_Given request_. Sum up the forum thread below in three sentences.

_Text shown_.
──────────

Trouble operating on my pandas dataframe in a loop?-CodePudding

I am trying to loop through a list that contains two pandas data frames:

dataset = [df_train, df_test]

for df in dataset:
    df = pd.get_dummies(df, columns=['A', 'B','C'])

I was expecting this to give me updated versions of df_train and df_test with the dummy variables included, however it leaves them unchanged. When I check df it is the expected updated df_test with the dummy variables. I am guessing this is something to do with Pythons memory allocation and only referencing the variable or something like that?
I also tried the following but to the same result:

for df in dataset:
    df = pd.get_dummies(df.copy(), columns=['A', 'B','C'])

I also tried without success:

for i in range(len(dataset)):
    df = dataset[i]
    dataset[i] = pd.get_dummies(df, columns=['A', 'B','C'])

I currently have a workaround which is:

df_train = pd.get_dummies(df_train, columns=['A', 'B','C'])
df_test = pd.get_dummies(df_test, columns=['A', 'B','C'])

This is fine because I only have two dataframes but I would like to know what I am missing about what python is doing that prevents me overwriting df but not df_train and df_test.
I had no problem doing similar operations elsewhere in my code so long as I had inplace=True set, e.g.

for df in dataset:
    df.drop('A', axis=1, inplace = True)

The code above ran fine which I can only assume has to do with the fact that its working inplace. This seems like a python memory thing? Can anyone explain please?

CodePudding user response：

df is a reference to the DataFrame. When you use method .drop() you are making a modification to the reference and therefore to the original DataFrame. When you are performing pd.get_dummies() on the df and assigning it to a new df you are just changing what the reference is referring to the DataFrame.

CodePudding user response：

You are right that with your current method(s), you aren't modifying the DataFrame but rather its reference, whereas with a method like .drop, this particular method does modify the actual DataFrame. I think you can combine your two methods by making a copy of the ith element of the dataset.

for i in range(len(dataset)):
    dataset[i] = pd.get_dummies(dataset[i].copy(), columns=['A','B','C'])

──────────

_Data_.
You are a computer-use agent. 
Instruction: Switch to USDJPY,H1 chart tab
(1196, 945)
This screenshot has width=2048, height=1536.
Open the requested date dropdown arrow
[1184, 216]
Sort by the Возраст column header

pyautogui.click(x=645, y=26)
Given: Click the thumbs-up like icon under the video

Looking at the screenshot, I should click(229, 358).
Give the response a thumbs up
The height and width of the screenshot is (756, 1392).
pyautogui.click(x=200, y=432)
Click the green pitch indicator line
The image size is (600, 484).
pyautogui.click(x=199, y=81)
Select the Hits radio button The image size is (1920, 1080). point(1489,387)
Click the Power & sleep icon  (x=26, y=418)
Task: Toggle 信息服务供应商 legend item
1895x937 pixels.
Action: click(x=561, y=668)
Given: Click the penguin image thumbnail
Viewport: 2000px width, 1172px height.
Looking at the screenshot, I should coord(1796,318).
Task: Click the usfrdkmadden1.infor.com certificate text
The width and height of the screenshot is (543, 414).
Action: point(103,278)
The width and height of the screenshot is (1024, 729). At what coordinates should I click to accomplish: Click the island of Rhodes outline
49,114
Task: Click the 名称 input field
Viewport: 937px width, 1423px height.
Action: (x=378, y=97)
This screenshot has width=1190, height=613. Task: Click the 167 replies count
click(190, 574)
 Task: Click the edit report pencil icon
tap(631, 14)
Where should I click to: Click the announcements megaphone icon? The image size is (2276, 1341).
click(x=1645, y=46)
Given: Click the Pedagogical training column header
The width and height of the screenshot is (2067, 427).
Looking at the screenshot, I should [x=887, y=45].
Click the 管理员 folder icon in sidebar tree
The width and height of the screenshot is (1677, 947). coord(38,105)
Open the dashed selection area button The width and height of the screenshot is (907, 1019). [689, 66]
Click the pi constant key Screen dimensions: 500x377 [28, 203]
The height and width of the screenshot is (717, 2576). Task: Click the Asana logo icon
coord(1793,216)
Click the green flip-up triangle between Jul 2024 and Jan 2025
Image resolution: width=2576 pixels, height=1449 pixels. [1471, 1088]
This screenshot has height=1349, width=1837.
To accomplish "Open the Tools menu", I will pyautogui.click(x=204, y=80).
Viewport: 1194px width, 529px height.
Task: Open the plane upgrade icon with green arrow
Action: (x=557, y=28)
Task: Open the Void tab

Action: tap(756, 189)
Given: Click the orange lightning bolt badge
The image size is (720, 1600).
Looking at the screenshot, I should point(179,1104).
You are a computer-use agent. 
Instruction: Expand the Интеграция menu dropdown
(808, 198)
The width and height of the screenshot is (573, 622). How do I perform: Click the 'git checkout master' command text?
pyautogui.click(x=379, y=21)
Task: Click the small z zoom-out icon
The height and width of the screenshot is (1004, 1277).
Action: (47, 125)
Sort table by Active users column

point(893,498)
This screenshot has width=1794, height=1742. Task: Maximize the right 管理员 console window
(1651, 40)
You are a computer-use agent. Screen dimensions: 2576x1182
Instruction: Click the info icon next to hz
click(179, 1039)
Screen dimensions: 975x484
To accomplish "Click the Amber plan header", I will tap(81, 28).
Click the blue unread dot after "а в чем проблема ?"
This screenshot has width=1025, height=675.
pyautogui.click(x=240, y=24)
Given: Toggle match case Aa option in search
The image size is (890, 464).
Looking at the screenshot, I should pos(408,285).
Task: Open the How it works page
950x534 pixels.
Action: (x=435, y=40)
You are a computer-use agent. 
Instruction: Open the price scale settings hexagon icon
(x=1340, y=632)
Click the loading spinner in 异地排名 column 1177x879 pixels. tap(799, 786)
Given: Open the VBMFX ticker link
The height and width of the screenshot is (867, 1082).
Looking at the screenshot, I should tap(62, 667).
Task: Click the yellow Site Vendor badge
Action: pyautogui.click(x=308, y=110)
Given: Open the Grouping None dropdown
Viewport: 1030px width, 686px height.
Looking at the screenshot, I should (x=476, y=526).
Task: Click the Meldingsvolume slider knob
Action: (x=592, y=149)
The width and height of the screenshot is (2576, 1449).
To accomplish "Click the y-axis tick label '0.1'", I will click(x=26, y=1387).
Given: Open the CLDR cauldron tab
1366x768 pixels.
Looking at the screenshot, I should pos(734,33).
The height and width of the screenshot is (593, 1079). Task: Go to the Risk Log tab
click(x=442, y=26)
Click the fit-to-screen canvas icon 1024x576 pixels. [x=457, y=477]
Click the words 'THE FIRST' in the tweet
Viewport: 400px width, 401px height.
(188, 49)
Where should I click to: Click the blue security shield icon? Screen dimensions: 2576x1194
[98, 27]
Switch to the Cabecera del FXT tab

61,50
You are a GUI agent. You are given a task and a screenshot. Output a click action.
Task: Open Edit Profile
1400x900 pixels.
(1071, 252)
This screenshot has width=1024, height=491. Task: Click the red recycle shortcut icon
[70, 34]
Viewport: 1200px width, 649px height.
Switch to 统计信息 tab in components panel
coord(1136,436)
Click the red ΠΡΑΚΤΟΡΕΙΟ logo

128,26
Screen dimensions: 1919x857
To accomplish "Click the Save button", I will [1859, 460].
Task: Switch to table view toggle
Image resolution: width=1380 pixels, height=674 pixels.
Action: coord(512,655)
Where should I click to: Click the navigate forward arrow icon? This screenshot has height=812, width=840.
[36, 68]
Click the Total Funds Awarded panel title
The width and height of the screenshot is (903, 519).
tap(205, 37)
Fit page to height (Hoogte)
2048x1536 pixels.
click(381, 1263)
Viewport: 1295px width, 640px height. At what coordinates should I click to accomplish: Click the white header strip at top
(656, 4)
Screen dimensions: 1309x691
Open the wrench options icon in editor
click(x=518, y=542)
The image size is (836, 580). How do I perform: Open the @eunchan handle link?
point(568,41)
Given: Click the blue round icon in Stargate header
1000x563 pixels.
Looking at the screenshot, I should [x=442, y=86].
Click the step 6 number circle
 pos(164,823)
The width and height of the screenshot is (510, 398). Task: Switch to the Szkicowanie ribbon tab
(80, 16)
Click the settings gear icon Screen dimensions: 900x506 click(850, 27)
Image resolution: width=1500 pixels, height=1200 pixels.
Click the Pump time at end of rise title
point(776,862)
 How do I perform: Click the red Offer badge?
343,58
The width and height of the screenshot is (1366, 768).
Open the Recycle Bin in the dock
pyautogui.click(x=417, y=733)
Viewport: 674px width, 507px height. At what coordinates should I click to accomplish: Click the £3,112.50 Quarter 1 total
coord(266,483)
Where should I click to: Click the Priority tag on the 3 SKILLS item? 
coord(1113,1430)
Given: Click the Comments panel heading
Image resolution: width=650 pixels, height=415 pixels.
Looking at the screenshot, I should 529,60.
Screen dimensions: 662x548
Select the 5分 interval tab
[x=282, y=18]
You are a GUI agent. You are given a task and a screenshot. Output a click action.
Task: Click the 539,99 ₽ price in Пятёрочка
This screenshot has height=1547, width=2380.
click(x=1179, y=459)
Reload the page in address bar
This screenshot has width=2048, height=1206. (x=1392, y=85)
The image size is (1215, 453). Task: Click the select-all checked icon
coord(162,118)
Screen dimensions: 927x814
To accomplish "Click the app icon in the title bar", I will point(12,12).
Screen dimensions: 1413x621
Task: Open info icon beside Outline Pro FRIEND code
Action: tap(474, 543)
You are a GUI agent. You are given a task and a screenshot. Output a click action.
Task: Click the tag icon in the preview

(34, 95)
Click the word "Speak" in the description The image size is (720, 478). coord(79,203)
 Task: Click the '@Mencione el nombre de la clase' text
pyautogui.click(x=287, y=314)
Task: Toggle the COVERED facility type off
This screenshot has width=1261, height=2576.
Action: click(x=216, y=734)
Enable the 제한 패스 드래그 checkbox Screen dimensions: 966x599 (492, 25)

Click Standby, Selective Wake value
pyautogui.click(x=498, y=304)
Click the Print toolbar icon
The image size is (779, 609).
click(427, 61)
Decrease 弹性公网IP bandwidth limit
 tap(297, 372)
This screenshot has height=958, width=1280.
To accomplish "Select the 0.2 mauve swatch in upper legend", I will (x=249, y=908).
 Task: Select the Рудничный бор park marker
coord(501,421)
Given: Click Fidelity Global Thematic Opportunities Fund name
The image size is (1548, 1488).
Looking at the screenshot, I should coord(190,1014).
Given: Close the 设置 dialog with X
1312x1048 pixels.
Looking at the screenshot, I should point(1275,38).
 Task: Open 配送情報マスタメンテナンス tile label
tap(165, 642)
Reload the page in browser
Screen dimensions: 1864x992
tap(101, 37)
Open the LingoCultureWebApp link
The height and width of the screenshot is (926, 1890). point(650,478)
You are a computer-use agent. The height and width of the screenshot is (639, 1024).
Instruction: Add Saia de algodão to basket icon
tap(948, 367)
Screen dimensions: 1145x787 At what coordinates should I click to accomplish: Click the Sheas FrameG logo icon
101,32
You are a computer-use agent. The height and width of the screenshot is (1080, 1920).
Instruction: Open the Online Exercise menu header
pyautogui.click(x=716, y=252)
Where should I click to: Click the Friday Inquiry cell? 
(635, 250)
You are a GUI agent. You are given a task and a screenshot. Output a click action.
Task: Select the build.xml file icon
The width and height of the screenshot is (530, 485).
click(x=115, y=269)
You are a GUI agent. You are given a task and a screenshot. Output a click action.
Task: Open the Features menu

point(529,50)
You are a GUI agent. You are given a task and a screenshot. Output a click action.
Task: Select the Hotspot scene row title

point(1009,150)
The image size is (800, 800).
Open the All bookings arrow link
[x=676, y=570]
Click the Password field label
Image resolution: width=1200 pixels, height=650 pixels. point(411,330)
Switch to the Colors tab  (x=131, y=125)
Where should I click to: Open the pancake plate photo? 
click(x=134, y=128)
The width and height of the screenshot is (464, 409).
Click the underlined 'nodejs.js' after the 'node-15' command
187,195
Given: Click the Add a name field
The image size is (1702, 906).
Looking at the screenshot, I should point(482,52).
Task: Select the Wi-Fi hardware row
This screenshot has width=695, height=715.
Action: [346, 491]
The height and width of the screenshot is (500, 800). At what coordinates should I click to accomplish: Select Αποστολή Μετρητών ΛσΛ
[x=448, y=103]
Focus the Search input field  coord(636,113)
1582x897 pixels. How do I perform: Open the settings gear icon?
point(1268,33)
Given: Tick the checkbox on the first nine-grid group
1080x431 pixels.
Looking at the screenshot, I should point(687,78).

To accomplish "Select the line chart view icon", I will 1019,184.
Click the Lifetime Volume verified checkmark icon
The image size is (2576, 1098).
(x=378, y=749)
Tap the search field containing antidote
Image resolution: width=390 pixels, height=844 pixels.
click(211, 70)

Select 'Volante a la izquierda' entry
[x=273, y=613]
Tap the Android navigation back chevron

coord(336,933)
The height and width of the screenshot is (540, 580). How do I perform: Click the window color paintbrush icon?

──────────

_Written solution_. A user looping over a list holding df_train and df_test found that assigning the result of pd.get_dummies to df inside the loop left both data frames unchanged, even with .copy() or index-based assignment, though calling drop with inplace=True in a loop worked. One reply explains that df is a reference, so .drop() changes the original DataFrame, while assigning the get_dummies result only changes what the reference points to. Another reply agrees and suggests assigning pd.get_dummies of a copy of each element back to dataset[i].